# Work instructions
Below are the records. Retype exactly the lines between the lines holding "Business License (92, 597)" and "[Instagram] (63, 898)", inclusive.

Stored data entries
◇ ◇ ◇ ◇ ◇

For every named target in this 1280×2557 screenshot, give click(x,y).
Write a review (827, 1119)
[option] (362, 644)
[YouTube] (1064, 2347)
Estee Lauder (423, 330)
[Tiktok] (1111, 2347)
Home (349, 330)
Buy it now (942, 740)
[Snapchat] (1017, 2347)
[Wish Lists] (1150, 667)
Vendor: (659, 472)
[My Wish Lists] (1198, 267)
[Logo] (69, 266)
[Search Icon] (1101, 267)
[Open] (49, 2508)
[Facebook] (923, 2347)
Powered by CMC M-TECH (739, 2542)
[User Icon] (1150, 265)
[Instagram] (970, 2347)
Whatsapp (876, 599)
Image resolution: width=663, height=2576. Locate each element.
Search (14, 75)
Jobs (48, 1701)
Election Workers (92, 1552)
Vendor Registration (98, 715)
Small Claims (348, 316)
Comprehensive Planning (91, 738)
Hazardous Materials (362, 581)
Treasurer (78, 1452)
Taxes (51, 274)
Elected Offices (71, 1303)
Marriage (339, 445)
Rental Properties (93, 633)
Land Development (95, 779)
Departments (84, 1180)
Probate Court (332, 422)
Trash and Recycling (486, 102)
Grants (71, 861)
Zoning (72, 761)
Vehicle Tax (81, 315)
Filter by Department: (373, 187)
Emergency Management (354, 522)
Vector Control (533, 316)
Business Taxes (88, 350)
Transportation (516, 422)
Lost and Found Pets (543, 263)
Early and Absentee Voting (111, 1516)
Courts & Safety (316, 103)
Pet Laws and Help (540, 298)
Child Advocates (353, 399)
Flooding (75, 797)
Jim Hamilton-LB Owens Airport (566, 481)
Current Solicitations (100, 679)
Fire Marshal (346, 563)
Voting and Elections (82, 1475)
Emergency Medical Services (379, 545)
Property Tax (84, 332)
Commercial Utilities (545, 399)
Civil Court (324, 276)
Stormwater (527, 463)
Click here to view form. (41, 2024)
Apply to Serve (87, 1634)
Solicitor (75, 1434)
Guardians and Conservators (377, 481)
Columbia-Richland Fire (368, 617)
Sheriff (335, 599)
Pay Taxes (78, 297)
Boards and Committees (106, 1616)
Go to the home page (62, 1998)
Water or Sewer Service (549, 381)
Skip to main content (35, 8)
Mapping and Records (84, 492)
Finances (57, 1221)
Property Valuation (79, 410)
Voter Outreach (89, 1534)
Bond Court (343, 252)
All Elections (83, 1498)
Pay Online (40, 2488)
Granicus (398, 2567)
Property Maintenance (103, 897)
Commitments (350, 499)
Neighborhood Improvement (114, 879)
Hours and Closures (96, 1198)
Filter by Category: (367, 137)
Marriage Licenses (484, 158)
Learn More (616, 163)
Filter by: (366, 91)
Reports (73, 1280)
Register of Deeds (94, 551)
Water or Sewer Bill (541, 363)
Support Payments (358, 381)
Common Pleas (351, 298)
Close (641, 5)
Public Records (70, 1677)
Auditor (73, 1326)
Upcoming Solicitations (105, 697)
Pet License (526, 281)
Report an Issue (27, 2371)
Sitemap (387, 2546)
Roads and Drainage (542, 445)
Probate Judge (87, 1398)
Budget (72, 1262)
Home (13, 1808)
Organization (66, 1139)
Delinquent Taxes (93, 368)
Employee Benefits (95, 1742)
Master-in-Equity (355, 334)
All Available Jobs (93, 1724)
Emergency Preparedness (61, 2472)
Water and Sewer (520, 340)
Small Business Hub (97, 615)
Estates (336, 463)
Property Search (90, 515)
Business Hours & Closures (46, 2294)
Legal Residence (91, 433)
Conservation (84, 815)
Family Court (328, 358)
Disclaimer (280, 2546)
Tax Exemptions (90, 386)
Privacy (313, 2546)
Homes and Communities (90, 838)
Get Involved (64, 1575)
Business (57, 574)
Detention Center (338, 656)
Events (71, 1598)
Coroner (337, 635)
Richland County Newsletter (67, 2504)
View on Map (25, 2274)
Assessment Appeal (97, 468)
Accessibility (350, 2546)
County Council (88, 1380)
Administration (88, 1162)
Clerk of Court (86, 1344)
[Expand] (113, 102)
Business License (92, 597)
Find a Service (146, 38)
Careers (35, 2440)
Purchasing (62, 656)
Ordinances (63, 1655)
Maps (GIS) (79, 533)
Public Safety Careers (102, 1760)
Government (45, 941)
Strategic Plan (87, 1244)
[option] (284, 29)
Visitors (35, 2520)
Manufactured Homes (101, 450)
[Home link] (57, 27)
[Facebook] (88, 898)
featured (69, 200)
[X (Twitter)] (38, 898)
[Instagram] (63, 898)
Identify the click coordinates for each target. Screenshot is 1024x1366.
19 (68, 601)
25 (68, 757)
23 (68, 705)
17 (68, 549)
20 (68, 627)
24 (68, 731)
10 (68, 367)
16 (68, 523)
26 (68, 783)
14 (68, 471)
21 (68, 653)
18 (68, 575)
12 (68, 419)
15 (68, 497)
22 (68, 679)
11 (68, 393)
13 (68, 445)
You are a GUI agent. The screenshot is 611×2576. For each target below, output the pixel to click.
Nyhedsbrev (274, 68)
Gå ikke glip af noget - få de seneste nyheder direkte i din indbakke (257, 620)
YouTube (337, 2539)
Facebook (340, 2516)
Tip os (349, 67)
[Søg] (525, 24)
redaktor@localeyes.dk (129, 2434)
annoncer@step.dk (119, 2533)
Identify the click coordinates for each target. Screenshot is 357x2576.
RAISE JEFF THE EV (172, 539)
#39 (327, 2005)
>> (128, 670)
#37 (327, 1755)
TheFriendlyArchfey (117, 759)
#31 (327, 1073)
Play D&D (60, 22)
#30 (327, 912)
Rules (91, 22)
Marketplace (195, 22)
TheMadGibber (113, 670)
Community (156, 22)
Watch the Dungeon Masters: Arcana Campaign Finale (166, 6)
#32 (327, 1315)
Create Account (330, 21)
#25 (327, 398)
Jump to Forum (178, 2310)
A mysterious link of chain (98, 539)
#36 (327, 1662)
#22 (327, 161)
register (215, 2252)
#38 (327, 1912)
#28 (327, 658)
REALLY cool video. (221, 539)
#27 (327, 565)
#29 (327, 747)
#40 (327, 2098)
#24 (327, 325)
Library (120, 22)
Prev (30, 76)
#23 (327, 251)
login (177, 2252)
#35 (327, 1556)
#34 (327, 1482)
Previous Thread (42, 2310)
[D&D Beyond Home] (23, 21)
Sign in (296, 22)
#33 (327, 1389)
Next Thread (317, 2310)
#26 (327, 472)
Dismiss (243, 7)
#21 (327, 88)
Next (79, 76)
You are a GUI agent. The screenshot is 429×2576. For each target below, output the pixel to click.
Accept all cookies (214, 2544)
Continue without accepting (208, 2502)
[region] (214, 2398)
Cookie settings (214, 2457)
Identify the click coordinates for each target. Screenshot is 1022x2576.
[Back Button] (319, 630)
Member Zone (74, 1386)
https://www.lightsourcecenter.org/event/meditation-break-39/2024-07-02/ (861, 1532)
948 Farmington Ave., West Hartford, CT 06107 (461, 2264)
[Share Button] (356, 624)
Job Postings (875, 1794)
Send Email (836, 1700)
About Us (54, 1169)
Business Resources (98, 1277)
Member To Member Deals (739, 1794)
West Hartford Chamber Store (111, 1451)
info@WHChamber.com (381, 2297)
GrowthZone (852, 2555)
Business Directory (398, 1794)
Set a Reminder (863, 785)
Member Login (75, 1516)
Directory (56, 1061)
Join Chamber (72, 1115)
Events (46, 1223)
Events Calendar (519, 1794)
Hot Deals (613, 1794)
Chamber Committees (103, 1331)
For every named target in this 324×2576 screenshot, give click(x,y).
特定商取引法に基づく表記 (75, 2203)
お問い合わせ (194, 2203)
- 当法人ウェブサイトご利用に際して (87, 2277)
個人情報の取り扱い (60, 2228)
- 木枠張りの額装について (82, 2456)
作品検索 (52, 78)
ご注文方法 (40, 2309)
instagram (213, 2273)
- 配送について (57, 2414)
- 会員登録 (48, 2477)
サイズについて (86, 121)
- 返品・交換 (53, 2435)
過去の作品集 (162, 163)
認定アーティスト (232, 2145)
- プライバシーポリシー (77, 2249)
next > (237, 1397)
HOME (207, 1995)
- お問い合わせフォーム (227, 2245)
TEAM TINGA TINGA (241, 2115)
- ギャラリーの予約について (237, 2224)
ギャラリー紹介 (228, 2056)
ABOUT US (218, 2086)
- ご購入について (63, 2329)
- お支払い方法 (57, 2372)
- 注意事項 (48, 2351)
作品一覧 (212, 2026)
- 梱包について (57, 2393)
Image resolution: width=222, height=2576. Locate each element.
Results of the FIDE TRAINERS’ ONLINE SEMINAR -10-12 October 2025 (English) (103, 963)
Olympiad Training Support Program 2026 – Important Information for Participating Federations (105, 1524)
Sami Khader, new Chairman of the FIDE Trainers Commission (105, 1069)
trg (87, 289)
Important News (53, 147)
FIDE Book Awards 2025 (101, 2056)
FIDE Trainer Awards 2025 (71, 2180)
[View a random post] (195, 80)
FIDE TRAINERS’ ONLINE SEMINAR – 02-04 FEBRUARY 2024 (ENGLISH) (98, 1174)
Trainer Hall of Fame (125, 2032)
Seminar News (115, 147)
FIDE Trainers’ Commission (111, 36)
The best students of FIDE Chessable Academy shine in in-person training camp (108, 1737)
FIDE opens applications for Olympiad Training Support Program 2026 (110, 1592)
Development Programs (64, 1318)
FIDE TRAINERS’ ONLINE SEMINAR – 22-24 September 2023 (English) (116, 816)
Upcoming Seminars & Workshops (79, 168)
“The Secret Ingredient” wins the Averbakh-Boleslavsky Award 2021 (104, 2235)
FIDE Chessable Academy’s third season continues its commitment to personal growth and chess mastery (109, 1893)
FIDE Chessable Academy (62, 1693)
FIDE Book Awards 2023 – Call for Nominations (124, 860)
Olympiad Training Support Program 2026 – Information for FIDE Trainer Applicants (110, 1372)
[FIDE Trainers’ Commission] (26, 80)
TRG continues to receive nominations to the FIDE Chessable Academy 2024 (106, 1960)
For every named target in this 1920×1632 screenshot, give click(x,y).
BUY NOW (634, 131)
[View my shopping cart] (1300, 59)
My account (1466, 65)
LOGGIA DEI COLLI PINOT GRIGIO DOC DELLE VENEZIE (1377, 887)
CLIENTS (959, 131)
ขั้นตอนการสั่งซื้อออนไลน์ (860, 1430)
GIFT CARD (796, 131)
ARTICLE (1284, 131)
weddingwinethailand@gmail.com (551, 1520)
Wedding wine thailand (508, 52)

◇ ◇ ◇ ◇ ◇

# Exercise response
Business License (92, 597)
Find a Service (146, 38)
Careers (35, 2440)
Purchasing (62, 656)
Ordinances (63, 1655)
Maps (GIS) (79, 533)
Public Safety Careers (102, 1760)
Government (45, 941)
Strategic Plan (87, 1244)
[option] (284, 29)
Visitors (35, 2520)
Manufactured Homes (101, 450)
[Home link] (57, 27)
[Facebook] (88, 898)
featured (69, 200)
[X (Twitter)] (38, 898)
[Instagram] (63, 898)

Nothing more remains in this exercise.